Als Dysphagie wird eine Störung des Schluckaktes beim Trinken, bei der Nahrungsaufnahme oder beim Schlucken des eigenen Speichels bezeichnet. Pro Tag schluckt ein erwachsener Mensch bis zu 2000 mal. Auch nachts wird - zwar nicht so häufig wie am Tage - der Speichel vom Mundraum mit Hilfe der Zunge und der Wangenmuskulatur in den Rachenbereich und schließlich in die Speiseröhre befördert. Für diesen Ablauf ist eine feinabgestimmte Koordination von zahlreichen Einzelmuskeln, Muskelgruppen, Gelenken, Knorpelstrukturen, sowie Schleimhäuten und Speicheldrüsen etc. notwendig. Für die gezielte und zeitgerechte Ansteuerung dieses Vorgangs ist unser Gehirn (mit bestimmten Zentren im >Cortex , im >Mittelhirn und im >Hirnstamm) verantwortlich.
Die Weiterleitung der Befehle des Gehirns an die entsprechenden Strukturen im Gesicht, Mund, Rachen, Kehlkopf, der Arme und des gesamten Körpers übernehmen bestimmte Nervenbahnen (besonders wichtig für das Schlucken sind die > Hirnnerven). Wieder andere Nerven geben dem Gehirn Rückmeldung z.B. über Geschmack und Geruch der Nahrung, Informationen über die Beschaffenheit der Speise, die auf der Zunge liegt (...muss erst gekaut werden oder kann ich sofort schlucken...) oder z.B. auch darüber, ob sich in den Wangentaschen noch Reste vom Schokoladenkeks befinden.
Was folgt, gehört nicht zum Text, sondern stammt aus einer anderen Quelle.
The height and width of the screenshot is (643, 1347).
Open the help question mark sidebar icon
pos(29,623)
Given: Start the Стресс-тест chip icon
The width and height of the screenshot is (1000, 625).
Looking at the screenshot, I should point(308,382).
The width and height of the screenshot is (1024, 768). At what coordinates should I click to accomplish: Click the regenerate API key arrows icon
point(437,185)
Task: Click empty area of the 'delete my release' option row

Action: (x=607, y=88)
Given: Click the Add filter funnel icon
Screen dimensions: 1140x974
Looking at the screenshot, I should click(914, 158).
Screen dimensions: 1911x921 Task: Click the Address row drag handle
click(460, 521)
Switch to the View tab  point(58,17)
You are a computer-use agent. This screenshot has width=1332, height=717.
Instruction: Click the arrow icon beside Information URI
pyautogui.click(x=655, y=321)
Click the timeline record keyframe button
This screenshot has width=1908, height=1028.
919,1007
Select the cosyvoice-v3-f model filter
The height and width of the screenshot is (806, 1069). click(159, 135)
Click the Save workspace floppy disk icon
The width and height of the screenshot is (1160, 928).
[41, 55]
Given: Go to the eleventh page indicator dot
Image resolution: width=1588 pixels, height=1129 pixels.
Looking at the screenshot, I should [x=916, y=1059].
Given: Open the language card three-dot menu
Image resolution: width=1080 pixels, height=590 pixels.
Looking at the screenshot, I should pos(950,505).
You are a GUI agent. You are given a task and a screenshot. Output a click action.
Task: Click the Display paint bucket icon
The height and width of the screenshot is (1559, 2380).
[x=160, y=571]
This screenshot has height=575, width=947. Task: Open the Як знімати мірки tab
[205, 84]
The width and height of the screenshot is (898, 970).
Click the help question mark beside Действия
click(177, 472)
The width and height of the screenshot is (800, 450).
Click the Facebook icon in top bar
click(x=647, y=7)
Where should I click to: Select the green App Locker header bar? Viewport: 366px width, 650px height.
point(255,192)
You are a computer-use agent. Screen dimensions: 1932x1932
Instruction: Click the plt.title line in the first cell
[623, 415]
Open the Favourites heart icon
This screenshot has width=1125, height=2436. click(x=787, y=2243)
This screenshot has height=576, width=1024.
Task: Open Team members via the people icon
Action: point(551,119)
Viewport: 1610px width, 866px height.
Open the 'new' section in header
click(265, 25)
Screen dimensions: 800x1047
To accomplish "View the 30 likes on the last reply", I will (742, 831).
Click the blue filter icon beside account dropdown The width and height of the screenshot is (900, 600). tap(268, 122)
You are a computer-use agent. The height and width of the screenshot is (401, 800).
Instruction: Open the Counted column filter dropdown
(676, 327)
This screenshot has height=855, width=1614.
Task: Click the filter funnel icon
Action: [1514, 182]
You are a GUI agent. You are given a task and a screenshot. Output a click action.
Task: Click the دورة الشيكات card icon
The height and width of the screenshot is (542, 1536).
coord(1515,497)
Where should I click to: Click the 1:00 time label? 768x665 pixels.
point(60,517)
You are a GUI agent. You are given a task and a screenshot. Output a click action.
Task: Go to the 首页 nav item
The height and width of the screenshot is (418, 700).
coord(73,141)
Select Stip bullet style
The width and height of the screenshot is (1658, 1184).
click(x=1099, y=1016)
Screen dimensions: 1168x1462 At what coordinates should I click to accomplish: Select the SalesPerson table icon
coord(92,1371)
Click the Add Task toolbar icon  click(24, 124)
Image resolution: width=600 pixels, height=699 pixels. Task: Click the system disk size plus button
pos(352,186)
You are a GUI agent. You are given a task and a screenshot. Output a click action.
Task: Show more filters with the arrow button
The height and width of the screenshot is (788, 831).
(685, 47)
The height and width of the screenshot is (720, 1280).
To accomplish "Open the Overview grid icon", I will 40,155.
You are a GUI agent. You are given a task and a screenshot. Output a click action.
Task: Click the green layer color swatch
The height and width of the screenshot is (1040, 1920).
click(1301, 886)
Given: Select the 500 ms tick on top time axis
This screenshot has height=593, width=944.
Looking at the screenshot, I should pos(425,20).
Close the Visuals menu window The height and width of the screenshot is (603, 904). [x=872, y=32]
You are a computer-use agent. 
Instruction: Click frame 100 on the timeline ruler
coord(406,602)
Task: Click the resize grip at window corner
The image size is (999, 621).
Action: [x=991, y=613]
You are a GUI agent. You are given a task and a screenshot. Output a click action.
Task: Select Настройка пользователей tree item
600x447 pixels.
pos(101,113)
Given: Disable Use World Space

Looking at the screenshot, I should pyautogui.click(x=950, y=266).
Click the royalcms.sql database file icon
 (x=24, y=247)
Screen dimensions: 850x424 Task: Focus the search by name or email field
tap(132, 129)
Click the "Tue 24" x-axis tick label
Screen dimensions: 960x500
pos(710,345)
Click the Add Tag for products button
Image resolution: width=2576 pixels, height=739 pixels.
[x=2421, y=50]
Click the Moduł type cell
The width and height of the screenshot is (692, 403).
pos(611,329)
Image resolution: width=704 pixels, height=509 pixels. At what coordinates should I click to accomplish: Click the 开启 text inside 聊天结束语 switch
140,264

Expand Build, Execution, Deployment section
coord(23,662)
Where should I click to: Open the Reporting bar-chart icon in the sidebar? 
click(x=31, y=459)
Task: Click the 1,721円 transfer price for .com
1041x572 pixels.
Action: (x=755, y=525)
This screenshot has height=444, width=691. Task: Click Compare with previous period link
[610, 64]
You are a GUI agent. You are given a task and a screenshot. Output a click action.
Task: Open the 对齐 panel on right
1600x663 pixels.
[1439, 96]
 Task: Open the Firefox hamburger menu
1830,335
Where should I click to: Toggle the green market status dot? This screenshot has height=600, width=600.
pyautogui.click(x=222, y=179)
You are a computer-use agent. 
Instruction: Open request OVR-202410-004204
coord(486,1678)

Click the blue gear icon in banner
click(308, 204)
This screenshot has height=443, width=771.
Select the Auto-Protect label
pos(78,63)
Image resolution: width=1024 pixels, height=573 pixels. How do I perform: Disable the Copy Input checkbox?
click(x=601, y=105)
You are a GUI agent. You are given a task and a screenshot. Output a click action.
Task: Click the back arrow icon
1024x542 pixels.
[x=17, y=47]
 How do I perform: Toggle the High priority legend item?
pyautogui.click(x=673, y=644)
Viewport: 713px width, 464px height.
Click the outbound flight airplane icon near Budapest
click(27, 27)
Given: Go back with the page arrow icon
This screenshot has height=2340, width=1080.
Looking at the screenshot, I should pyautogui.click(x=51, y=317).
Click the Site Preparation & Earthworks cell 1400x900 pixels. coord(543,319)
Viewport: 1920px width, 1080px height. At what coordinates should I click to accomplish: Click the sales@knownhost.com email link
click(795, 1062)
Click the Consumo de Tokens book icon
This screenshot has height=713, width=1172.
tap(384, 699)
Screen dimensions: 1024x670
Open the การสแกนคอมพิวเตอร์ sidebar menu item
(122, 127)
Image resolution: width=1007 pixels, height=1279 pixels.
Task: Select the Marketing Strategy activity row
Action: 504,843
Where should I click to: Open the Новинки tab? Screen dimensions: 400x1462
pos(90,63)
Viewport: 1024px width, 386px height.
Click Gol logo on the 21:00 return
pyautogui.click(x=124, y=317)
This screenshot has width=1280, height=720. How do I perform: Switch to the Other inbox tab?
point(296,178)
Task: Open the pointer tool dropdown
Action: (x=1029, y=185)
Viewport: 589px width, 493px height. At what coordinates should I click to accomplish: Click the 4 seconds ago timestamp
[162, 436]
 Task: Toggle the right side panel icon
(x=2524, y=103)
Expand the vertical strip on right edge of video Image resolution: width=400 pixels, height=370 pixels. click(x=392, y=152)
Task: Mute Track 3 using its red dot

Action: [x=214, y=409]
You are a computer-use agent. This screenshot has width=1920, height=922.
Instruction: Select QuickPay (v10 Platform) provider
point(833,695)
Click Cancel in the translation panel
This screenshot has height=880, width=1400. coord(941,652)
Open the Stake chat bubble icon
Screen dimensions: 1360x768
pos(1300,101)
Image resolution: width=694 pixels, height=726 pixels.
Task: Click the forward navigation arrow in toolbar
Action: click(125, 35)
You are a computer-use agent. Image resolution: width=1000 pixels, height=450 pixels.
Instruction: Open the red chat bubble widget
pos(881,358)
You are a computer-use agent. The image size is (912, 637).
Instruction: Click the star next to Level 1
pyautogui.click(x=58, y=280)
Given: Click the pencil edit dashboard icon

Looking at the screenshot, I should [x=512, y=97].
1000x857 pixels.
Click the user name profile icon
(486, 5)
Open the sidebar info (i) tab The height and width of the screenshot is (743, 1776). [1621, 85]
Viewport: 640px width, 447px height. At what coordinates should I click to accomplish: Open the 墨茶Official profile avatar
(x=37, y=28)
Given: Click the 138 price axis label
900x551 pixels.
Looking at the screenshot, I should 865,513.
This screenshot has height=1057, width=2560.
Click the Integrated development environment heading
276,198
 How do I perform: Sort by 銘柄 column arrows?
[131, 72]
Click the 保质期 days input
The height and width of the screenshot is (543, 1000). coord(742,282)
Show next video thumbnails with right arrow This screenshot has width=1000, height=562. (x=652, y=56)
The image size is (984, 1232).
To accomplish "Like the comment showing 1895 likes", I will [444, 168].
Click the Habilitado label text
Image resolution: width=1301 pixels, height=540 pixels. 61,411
Gut, dass dieser komplexe in einzelne >Phasen unterteilbare Schluckakt fast von selbst - also reflexgesteuert, wie ein Zahnradsystem – abläuft, der aber, wenn eine der oben genannten Strukturen durch eine Erkrankung (z.B. Schlaganfall oder Krebs) nicht mehr richtig funktioniert auch komplett zusammenbrechen kann. In solchen Fällen sprechen wir von einer Dysphagie oder Schluckstörung.